Ульрика стремительно взглядывает на него, прежде чем ответить такой же вежливой улыбкой:
— Хорошо.
Сюсанна кивает, но ничего не говорит. Несколько мгновений длится молчание.
— А я сегодня утром белого медведя видела, — сообщает затем Ульрика. — Во время забора проб.
— О! — говорит Сюсанна.
— Самка с двумя детенышами. Всего в пятидесяти метрах.
Андерс чуть кашляет:
— Сфотографировать не удалось?
Она улыбается еще шире и строит ему глазки. Ага. Именно так это называется. Строить глазки. Внутри все сжимается от радости, и он улыбается в ответ. Внезапно ему опять пятнадцать лет.
— Нет, — говорит Ульрика. — Фотоаппарата с собой не было. Я же пробы брала.

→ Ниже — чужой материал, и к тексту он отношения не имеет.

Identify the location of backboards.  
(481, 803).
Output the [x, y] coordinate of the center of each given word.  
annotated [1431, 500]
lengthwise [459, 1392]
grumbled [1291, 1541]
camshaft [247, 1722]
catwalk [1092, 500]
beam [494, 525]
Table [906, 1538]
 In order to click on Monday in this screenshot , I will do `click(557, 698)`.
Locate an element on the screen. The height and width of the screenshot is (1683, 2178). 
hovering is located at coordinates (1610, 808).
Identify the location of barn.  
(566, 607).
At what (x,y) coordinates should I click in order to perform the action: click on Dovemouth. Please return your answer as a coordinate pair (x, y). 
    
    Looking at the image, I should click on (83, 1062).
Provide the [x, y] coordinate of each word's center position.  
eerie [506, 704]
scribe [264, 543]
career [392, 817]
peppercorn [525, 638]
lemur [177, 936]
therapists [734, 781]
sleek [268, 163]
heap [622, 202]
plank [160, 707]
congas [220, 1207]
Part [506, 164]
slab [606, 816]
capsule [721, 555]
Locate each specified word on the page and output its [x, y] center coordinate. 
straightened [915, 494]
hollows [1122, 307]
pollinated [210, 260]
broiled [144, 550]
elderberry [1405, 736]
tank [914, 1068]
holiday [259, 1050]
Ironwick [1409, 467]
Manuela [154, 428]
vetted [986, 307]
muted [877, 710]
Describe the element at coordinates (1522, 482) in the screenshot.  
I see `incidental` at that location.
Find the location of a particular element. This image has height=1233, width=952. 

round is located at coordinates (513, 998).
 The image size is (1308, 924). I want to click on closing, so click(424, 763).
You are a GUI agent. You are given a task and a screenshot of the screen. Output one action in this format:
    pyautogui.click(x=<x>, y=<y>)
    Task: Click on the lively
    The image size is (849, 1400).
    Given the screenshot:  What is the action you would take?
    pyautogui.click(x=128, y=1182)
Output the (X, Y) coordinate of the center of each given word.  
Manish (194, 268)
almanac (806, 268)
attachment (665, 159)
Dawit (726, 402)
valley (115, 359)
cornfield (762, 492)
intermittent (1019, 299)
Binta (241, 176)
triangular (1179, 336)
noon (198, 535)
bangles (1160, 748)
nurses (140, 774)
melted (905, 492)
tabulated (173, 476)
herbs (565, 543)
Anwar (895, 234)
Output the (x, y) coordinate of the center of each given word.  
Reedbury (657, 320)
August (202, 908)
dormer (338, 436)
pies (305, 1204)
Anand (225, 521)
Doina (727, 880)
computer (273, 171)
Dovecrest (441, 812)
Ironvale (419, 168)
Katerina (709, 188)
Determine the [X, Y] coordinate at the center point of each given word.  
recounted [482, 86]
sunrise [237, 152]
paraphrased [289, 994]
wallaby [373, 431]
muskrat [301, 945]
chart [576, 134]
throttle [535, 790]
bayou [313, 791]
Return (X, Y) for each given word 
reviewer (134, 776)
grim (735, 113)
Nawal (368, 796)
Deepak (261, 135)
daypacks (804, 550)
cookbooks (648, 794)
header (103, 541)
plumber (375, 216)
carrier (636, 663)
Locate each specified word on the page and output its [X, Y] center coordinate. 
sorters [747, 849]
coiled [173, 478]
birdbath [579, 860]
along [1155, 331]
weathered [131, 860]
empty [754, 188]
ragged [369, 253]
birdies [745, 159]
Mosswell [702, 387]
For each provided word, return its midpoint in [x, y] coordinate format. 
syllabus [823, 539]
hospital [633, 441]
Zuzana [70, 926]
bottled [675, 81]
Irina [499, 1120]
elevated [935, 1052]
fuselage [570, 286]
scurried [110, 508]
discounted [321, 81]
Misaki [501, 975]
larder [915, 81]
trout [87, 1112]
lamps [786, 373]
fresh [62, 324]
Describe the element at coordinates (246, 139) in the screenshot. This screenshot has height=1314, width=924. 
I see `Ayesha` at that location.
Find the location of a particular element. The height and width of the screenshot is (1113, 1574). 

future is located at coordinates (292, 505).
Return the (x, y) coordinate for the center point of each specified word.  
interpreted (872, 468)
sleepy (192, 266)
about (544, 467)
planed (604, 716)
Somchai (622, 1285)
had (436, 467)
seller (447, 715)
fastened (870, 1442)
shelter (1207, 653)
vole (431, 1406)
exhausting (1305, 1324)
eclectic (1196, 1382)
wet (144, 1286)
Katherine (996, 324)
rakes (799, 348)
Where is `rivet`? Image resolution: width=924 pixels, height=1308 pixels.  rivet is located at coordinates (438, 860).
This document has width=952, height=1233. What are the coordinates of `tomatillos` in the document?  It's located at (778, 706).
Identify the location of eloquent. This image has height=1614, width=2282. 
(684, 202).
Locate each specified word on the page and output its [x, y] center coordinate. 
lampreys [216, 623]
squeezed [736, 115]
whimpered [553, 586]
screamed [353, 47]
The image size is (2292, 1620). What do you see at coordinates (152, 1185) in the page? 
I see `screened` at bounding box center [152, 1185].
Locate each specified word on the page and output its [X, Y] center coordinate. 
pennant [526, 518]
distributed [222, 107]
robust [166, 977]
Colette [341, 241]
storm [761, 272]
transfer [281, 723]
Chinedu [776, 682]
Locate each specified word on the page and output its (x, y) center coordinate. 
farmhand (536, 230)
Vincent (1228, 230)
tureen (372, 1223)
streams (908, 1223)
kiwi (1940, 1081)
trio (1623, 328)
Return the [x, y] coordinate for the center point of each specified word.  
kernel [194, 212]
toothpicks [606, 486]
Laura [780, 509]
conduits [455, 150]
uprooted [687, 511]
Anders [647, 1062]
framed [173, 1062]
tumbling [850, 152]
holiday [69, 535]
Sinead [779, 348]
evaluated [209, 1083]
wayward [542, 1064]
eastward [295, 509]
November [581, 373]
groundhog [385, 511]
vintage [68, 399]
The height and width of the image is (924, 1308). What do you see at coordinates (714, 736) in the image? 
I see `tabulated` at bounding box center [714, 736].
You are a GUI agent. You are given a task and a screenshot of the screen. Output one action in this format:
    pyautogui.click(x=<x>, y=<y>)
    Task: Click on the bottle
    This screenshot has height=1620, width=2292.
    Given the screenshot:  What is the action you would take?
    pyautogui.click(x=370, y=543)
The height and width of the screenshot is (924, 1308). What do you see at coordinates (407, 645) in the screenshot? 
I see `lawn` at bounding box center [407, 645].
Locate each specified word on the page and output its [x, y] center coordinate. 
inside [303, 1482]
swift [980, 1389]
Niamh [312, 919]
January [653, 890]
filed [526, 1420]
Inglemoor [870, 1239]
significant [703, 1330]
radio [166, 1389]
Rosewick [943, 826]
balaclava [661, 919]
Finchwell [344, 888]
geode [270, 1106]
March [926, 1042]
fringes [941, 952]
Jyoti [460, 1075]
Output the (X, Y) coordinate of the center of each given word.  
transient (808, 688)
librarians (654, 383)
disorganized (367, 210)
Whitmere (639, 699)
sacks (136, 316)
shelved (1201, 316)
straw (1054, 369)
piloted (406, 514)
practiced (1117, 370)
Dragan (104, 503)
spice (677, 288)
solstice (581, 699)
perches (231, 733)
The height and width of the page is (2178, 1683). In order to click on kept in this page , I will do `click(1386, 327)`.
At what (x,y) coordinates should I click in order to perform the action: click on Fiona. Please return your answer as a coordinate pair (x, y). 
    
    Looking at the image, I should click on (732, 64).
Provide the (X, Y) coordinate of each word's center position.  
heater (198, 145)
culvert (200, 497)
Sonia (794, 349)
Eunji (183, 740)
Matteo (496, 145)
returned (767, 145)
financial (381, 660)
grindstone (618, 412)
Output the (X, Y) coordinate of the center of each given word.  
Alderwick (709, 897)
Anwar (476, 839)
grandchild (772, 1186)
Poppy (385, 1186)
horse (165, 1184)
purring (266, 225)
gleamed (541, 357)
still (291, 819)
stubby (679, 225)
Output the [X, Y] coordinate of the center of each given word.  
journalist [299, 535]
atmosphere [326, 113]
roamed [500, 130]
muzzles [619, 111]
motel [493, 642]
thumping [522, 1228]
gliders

— Как жалко, — говорит Сюсанна.
Снова все замолкают, но молчание теперь другое. Новое. Более спокойное. Андерс, отпив еще глоток остывшего кофе, поднимается было, чтобы принести еще, погорячее, когда Ульрика говорит:
— Так у вас нашлись общие знакомые…
Он, замерев, опускается обратно на стул. Под грузом собственного изумления. И одновременно ощутив вдруг невероятную легкость.
— Да, — говорит Сюсанна, подняв глаза от грейпфрута. — Мой брат какое-то время встречался с бывшей женой Андерса. Давным-давно. Пару веков назад.
Ульрика чуть улыбается, — не потому, что сказанное кажется ей забавным, а просто ободряя Сюсанну.
— Мы живем в маленькой стране, — говорит она. — Все всех знают.
Андерс по-прежнему сидит молча, взгляд его блуждает. Он смотрит сперва на Ульрику, потом на Сюсанну, потом снова на Ульрику. Она поднимает чашку и делает глоток.
— А что с ним все-таки случилось? — спрашивает она. — Удалось это когда-нибудь узнать?
— Иногда мне кажется, что он все еще жив…
Сюсанна слышит себя и поражается. Обычно она не рассказывает о том, как Бьёрн пропал. О нем как мальчишке, брате, кузене и рок-звезде — это да, но никогда о том, как он растворился во тьме и превратился в воспоминание. А вот теперь она сидит с двумя едва знакомыми людьми — симпатичным профессором океанографии и чуть менее симпатичным врачом, мужчиной, у которого когда-то хватило ума взять и жениться на Еве, и говорит то, что никогда никому не говорила.
Она тут же спохватывается, пытается забрать слова назад:
— Но естественно, это не так. Он умер. Наверное, в ту самую ночь. Или вскоре после этого.
Андерс кивает, соглашаясь. Словно это само собой разумеется. Ульрика не столь уверена.
— Но ведь его так и не нашли?
Сюсанна опускает взгляд на свой грейпфрут и качает головой. По идее, должны бы понять. Вполне ясный сигнал, что ей не хочется это обсуждать. Но Ульрика не позволяет себя остановить.